Накануне машина, в которой супруга доктора Функа совершала загородную прогулку, перевернулась, и та повредила руку.
— Или взять его речь на вчерашнем приеме. Наши торговые отношения, мол, не препятствуют торговым отношениям с другими странами. Спасибо, разрешил! Какая жалость, что Гази болен. Ждем, чем все закончится. Не правда ли? — Министр остановился у порога, принял у гардеробщика пальто и, снова взяв Рефика за плечо, обратился к Мухтар-бею: — Спасибо, что познакомили меня с этим молодым человеком. Я ему помогу. — С сомнением взглянув на Рефика, прибавил: — Сделаю все, что в моих силах. Пожелания депутатов для нас закон… Вам в какую сторону? — Последние слова он произнес, указывая на свою служебную машину.
— Спасибо, мы пешком, — сухо отозвался Мухтар-бей.
— Хорошо. Так я поговорю о молодом человеке с членами издательской комиссии, — сказал министр, улыбнулся аристократической и в то же время ироничной улыбкой и сел в машину, которая тут же с ревом унеслась прочь.
Мухтар-бей проводил машину взглядом, пока она не скрылась в сумерках, и в сердцах проговорил:
— Фигляр! Бессовестный шарлатан!
Они пошли в сторону Кызылая.
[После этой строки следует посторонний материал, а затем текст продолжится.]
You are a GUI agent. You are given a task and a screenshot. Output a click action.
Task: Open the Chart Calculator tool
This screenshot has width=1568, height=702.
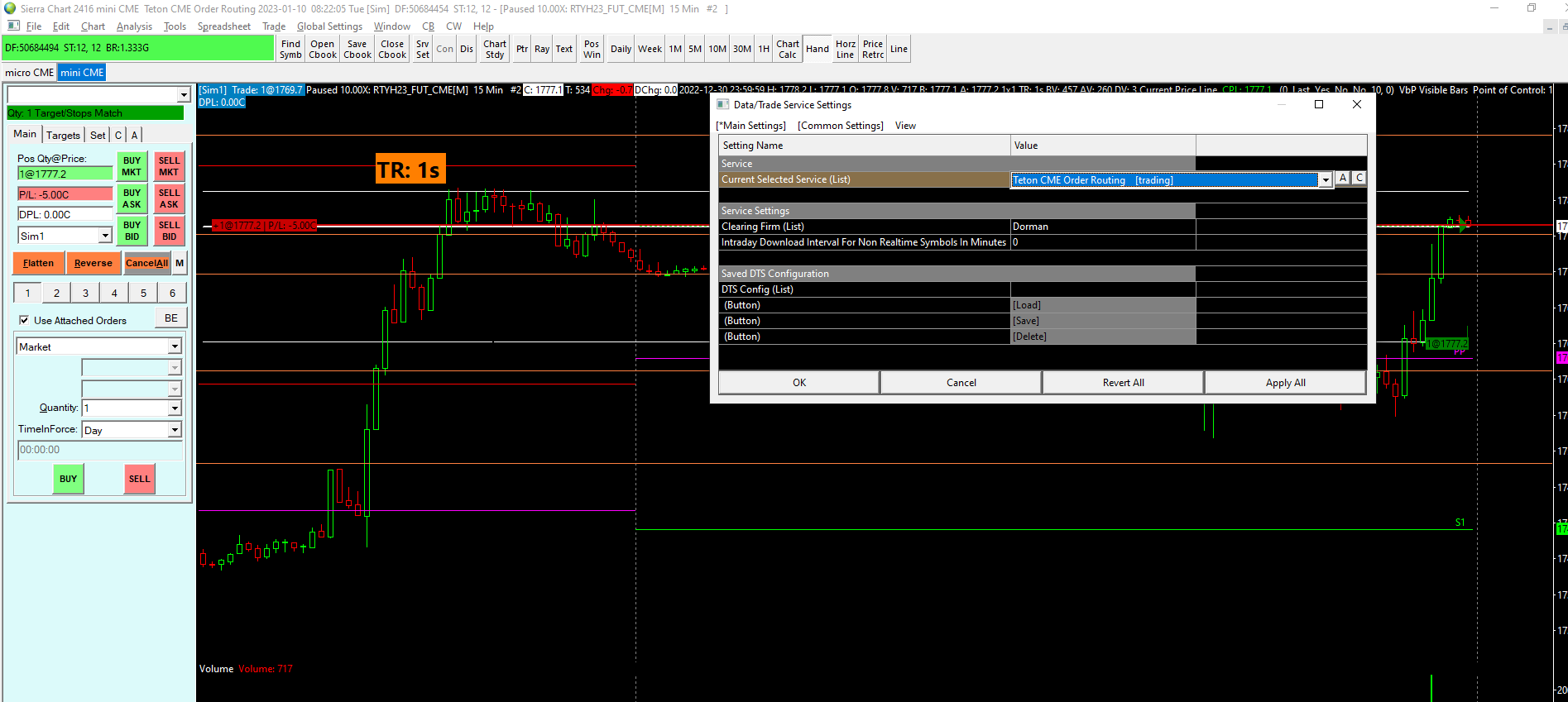pyautogui.click(x=788, y=49)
Было холодно, сухо и безветренно. Проспект в Енишехире был запружен толпой: служащие выходили из министерств, совершали вечерние покупки, кое-то, прежде чем идти домой, выпивал, не присаживаясь за столик мейхане. «Ждем!» — сказал министр, и Рефик, глядя на стоящих перед витринами, в маленьких мейхане и на автобусных остановках людей, не мог отделаться от мысли, что они тоже чего-то ждут. «Вот и я жду!»
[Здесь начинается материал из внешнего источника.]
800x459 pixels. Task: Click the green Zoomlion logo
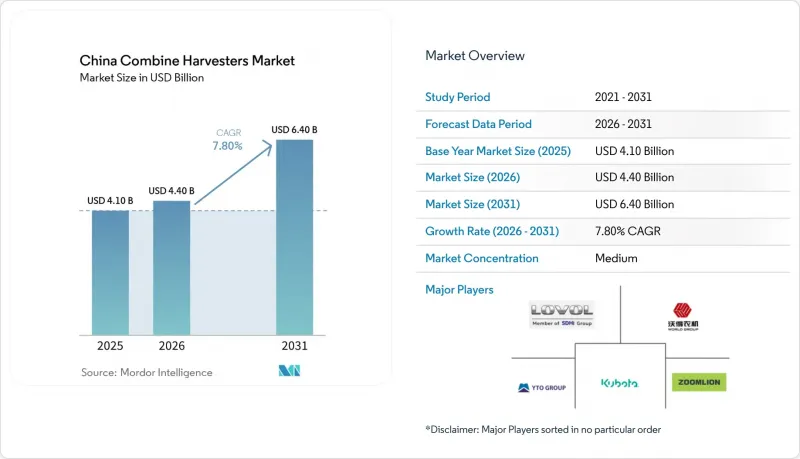699,382
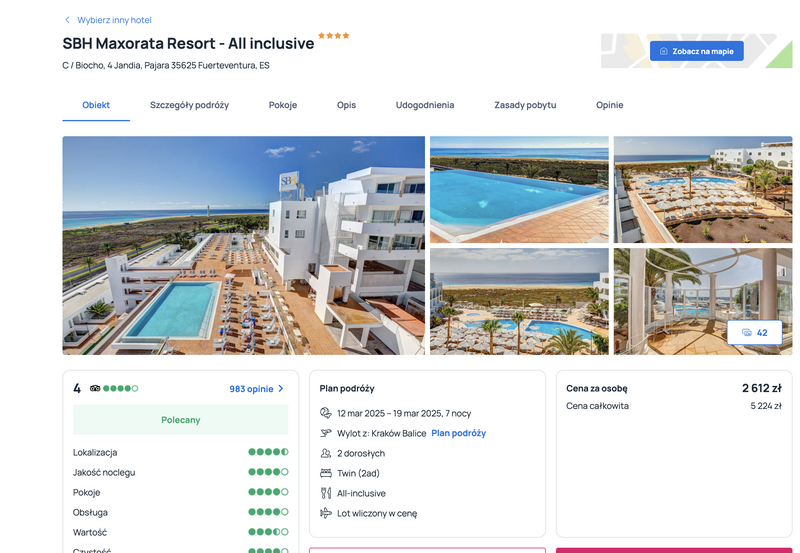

— Человек, которого посчитали достойным министерского поста, бегает за мелким немецким чиновником на задних лапках! — проговорил Мухтар-бей. — И это государственный муж! Никакого достоинства. А еще осмеливается что-то говорить об Исмет-паше!
«Перихан тоже ждет меня в нашей комнате, — думал Рефик. — Брат ждет в конторе, мама — в гостиной». Было стыдно и не хотелось ни о чем думать.
— Он, как видишь, подумал, что нам от него нужны деньги, что мы хотим продать твою книгу, А что он еще мог подумать? В таких людях нет и крупицы того, что называется идеализмом. А у власти все одни и те же, одни и те же… Но ничего, скоро все это изменится. Скоро, даст Аллах, все изменится!